August 22, 2011

In Pursuit of an Impossibly Perfect Word

Long before I ever considered sitting down and trying to write a book, I was always interested in words.  Whether as a student pounding out yet another essay, or as a new teacher trying to create assignments and tests, I fiddled, fiddled again, and then fiddled some more with wording.  Sometimes this messing around with words would take hours longer than it needed to, and believe me, as a new teacher that is time that you just don't have to waste.  In certain areas, I confess, I am a bit of a perfectionist, driving even myself crazy at times.  I used to be a lot worse than I am now, but when it comes to words... Let's just put it this way:  my thesaurus is all kinds of special to me.  Yes, I know that thesaurus abuse is a very real problem (Remember the episode of Friends where Joey AKA "a baby kangaroo" writes the adoption reference letter for Monica and Chandler?  If you don't, Google it, it'll make your day!).

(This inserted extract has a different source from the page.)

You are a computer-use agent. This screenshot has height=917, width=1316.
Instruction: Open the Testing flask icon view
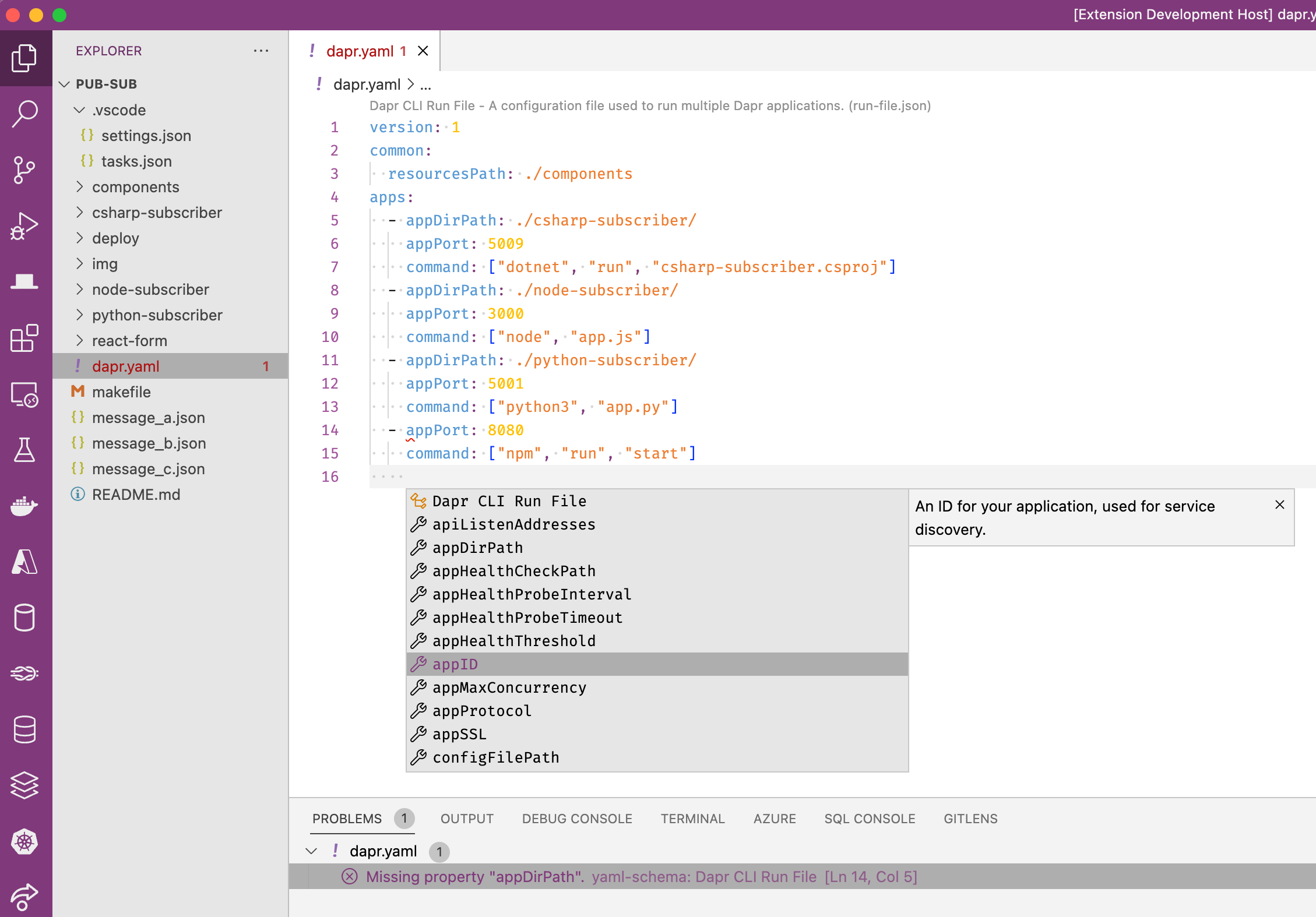coord(25,450)

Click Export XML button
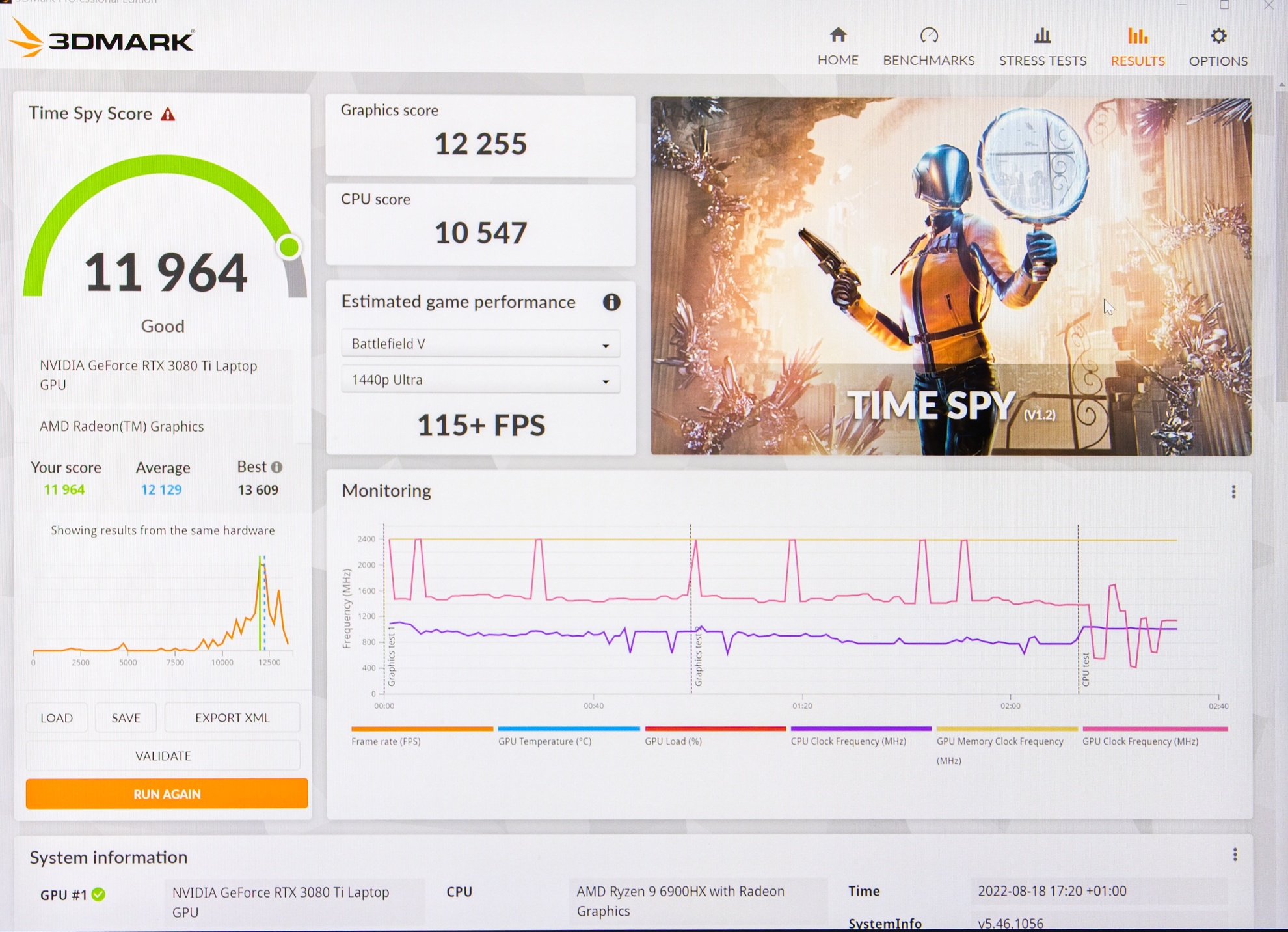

I will spend so much time mulling over, and staring blankly at a not-quite-right word choice that it keeps me from getting real work done.  Like actually writing my story, for instance.  We've all felt it, that word dancing on the periphery of our consciousness, right on the tip of our brains (as if brains actually have tips?).  No amount of thesaurus searching (probing, exploring, hunting, spelunking???) or banging our heads on our keyboards yields the exact word we are thinking of.  Rather than allowing it to be a wall for me, I have started typing a word as a placeholder of sorts, then highlighting it in red to remind myself to come back later and mull over it some more, hopefully with more success.  This has worked really well for me, and often the word that was eluding me pops into my head on a later read through.  The point is, I am not settling on a less than perfect word.  If it isn't what I mean, I refuse to permanently leave some mediocre string of words just to fill space.  I refuse to cop out.

Speaking of copping out... I would like to define for you the root of a word which causes me great frustration, annoyance, irritation--you get the idea--in a lot of writing that I have been reading lately.  

impossible adj. 1 not possible; that cannot occur, exist, or be done (such a thing is impossible; it is impossible to alter them).  2 (loosely) not easy; not convenient; not easily believable. 3 colloq. (of a person or thing) outrageous, intolerable.  (Courtesy of The Concise Oxford Dictionary, Ninth Edition)
What am I getting at?  I detest the use of the adverb "impossibly" in place of an actually well-thought out alternative.  Sure, you could argue that the use of impossibly in the phrase "the gorgeous hunk's abs were impossibly chiseled", could fit into part 3 of the above definition.  You could even argue just how outrageous or unbelievable said abs are, meriting the use of the word impossibly (because gosh darn those abs couldn't possibly be so chiseled!).  I would argue that it is a complete cop out, lazy writing if you will.  Why think up a better description or a better word when impossibly is so much easier?

When I'm reading and this word rears its ugly head, it's as though it has been highlighted and bolded with arrows pointing at it in the middle of the page.  It positively leaps off the page and I find it horribly distracting.  The first time I recall being so offended by this turd of a word was when an Author-Who-Shall-Not-Be-Named* used this vile adverb no less than once per page in her ridiculously long novel.  I kid you not.  It was so overused that I was forced to notice its hideous presence, and then I just couldn't get away from it.  I stopped short of actually tallying up the frequency of its usage in this book, but believe me I was tempted.  Since then, I have been spotting it more and more often in YA fiction and I find this disconcerting.  Has it become the next "like" or "you know" [insert other equally grating teen-ism] in young adult fiction? Yes, when writing for teens we want our character's dialogue and so on to be familiar to our target audience, but this shouldn't mean that our writing should be dumbed down or lazy.  The reason the word impossibly bothers me so much is because if something is "impossible", then it means it is not possible.  Therefore, it is not possible  for a character to have impossibly chiseled abs, or an impossibly gorgeous smile, or even impossibly wavy blonde locks. 

Not possible, so stop using the word already!

*This is not a reference to J. K. Rowling, who I think is an absolutely brilliant author.  It refers to another popular, but far less talented (in my opinion) author.